C. Régularisations pour la période antérieure au mariage

Une autre question soulevée relativement à l’évaluation se rapporte au cas du conjoint participant ayant adhéré à son régime de retraite avant le mariage. Un tel cas exige que la valeur des droits de pension soit établie, non seulement pour la date d’évaluation, mais aussi pour la date du mariage des conjoints, parce que la LDF exige que la valeur des biens ayant appartenu à chacun des conjoints à la date du mariage soit déduite lors du calcul des biens familiaux nets.

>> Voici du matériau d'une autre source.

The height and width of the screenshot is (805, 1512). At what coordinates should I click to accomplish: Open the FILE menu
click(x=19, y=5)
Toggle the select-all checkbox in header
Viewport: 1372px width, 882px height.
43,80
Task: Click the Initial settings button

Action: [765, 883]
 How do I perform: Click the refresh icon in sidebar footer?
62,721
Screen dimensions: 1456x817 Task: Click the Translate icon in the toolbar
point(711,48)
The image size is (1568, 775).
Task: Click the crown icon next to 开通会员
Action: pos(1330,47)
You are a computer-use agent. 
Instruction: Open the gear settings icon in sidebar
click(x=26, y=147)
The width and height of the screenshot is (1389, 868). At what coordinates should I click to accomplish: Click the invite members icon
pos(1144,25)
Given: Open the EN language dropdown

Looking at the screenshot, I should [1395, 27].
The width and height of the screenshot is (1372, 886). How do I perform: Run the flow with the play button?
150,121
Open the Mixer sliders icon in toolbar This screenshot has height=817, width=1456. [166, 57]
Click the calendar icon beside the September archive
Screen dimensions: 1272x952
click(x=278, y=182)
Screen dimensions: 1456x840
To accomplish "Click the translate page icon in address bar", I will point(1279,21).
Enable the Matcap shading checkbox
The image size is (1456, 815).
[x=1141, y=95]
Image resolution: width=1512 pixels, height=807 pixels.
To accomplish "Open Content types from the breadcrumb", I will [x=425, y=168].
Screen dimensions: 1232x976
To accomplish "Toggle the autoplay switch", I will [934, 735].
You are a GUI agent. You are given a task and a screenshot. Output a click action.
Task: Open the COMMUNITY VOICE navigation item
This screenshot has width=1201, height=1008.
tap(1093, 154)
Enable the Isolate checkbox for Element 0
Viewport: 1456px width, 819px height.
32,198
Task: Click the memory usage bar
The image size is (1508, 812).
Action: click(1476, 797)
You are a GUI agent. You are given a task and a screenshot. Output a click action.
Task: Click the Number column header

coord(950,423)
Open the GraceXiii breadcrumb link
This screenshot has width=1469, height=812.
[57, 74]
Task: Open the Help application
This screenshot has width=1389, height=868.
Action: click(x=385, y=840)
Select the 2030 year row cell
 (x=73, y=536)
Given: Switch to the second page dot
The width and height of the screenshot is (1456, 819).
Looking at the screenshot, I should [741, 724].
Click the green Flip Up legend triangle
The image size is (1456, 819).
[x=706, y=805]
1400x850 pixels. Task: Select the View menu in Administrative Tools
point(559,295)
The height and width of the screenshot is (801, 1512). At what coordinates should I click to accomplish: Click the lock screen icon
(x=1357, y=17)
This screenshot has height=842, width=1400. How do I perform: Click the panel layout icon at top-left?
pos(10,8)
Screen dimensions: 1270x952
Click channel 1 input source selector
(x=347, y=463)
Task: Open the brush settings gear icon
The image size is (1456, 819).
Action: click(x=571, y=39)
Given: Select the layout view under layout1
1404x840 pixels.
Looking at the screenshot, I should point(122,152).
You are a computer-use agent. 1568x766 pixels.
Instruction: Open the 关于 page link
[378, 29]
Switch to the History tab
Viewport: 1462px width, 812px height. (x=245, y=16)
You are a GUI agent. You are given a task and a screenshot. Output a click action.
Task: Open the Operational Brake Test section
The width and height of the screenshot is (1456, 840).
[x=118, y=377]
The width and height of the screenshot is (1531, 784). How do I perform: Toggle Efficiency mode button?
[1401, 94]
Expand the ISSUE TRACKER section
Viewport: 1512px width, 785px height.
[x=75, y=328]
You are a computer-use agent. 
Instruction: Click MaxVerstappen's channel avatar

Deux approches ont été suggérées pour répondre à cette situation, l’« approche au prorata » et l’« approche fondée sur la valeur ajoutée ». Selon la première, la valeur à la date de la séparation[18] est multipliée par le quotient obtenu lorsque le nombre d’années de service validables pendant le mariage est divisé par le nombre d’années de service validables totales. Par contre, l’approche fondée sur la valeur ajoutée implique des évaluations actuarielles séparées pour la date du mariage et celle de la séparation. (En d’autres mots, la valeur à la date du mariage n’est pas simplement dérivée de la valeur à la date de la séparation). L’approche au prorata tend à donner une plus grande valeur à la date du mariage que l’approche fondée sur la valeur ajoutée, ce qui entraîne nécessairement une valeur moindre attribuée à la partie du régime de retraite accumulé au cours du mariage, et certains ont prétendu que le fait de ne pas fournir d’évaluation actuarielle distincte pour la date du mariage ne correspond pas aux exigences de la LDF.[19] La méthode au prorata a cependant été acceptée à la majorité par la Cour suprême du Canada comme étant généralement l’approche la plus juste dans Best c. Best.[20]